SSAP No. 99 also clarifies that any bond premium that is written-off upon recognition of an impairment shall be recorded as a realized loss versus a reduction to investment income.

Other Relevant Statutory Guidance:
INT 06-07: Definition of “Other Than Temporary”

One of the key concepts of this OTTI guidance is that there are two types of impairments – interest related impairments and credit related impairments. An interest related impairment is obviously caused by changes in the risk free interest rate, but also includes general credit spread widening due to “supply/demand imbalances” or “perceived higher/lower risk of an entire sector”. From a recognition standpoint, an interest related OTTI adjustment should be recorded when the holder has the intent to sell the position.

In contrast, a credit related impairment should be recognized when it is deemed other-than-temporary. Since we are currently experiencing a market where many securities have been trading at severely depressed levels, it is important to assess the issuers’ ability to make principal and interest payments when they are due. If the issuer is showing signs that indicate the inability to make these payments, the impairment should be considered credit related. If the issuer remains financially sound, the impairment is most likely interest related.

Annual Statement Changes
2008-22BWG

Effective: 2008 Annual Statement

With the adoption of 2008-22BWG comes a new (electronic) column to the Schedule D Parts 1 and 2, which indentifies the source of the fair value/market value used in the statement.
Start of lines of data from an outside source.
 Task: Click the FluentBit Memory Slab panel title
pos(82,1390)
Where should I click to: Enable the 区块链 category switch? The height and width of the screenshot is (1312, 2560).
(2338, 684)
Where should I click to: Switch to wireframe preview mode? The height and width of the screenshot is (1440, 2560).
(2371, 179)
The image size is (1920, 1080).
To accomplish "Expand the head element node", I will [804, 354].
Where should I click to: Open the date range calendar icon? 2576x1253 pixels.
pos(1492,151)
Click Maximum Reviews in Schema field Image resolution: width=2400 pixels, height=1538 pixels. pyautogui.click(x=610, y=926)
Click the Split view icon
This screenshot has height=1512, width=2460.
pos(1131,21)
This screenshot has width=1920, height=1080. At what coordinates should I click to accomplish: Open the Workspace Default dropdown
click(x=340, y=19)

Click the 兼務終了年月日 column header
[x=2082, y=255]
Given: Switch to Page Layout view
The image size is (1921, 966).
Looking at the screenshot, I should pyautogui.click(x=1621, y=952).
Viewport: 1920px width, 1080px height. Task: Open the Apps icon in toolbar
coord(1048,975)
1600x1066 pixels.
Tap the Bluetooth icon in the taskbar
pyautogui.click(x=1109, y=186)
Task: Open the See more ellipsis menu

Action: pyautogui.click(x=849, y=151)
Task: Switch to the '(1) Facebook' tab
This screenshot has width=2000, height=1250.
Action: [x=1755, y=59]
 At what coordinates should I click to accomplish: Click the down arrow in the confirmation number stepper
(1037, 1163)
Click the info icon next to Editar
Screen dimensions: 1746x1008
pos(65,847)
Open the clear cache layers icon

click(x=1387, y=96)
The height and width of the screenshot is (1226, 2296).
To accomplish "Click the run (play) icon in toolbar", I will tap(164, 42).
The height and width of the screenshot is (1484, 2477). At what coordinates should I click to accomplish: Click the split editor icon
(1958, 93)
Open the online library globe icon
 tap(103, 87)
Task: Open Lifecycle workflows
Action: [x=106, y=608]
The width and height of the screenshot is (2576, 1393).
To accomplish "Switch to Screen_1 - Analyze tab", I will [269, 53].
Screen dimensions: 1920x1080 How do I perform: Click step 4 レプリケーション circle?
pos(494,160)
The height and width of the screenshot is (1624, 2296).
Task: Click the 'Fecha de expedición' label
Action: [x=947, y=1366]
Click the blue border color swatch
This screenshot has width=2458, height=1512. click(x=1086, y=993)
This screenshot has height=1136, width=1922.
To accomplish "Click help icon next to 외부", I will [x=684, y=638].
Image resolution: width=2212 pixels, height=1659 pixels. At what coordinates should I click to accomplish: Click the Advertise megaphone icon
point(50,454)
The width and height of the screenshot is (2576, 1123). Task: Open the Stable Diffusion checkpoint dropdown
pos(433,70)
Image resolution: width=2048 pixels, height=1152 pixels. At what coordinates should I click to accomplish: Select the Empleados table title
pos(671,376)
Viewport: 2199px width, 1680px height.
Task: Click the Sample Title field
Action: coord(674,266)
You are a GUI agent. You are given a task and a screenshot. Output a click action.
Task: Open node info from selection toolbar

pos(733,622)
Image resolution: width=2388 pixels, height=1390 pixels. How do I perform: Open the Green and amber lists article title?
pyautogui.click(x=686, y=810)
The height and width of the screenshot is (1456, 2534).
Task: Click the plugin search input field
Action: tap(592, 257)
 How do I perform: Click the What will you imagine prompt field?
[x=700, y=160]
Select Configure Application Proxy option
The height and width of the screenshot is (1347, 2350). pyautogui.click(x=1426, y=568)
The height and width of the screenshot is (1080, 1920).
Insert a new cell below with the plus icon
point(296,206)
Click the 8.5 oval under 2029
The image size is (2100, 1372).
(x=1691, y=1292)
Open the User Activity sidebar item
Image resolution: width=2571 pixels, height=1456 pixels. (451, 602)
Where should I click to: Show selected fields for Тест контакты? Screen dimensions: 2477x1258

Below are the codes that are to be noted in this column:

a — price is from a pricing service

b — price is from a stock exchange

c — price is from a broker or the insurer’s custodian **

d — price is determined by the insurer

e — price is from the SVO

** Broker must be approved by the insurer as a counterparty for buying and selling securities or be an underwriter of the security being valued and the broker’s or custodian’s pricing policy must be retained by the insurer.

Similar to AAM’s SFAS 157 level one, two, or three reporting, AAM will provide a year-end report to our client’s that specify our valuation sources in the format outlined above.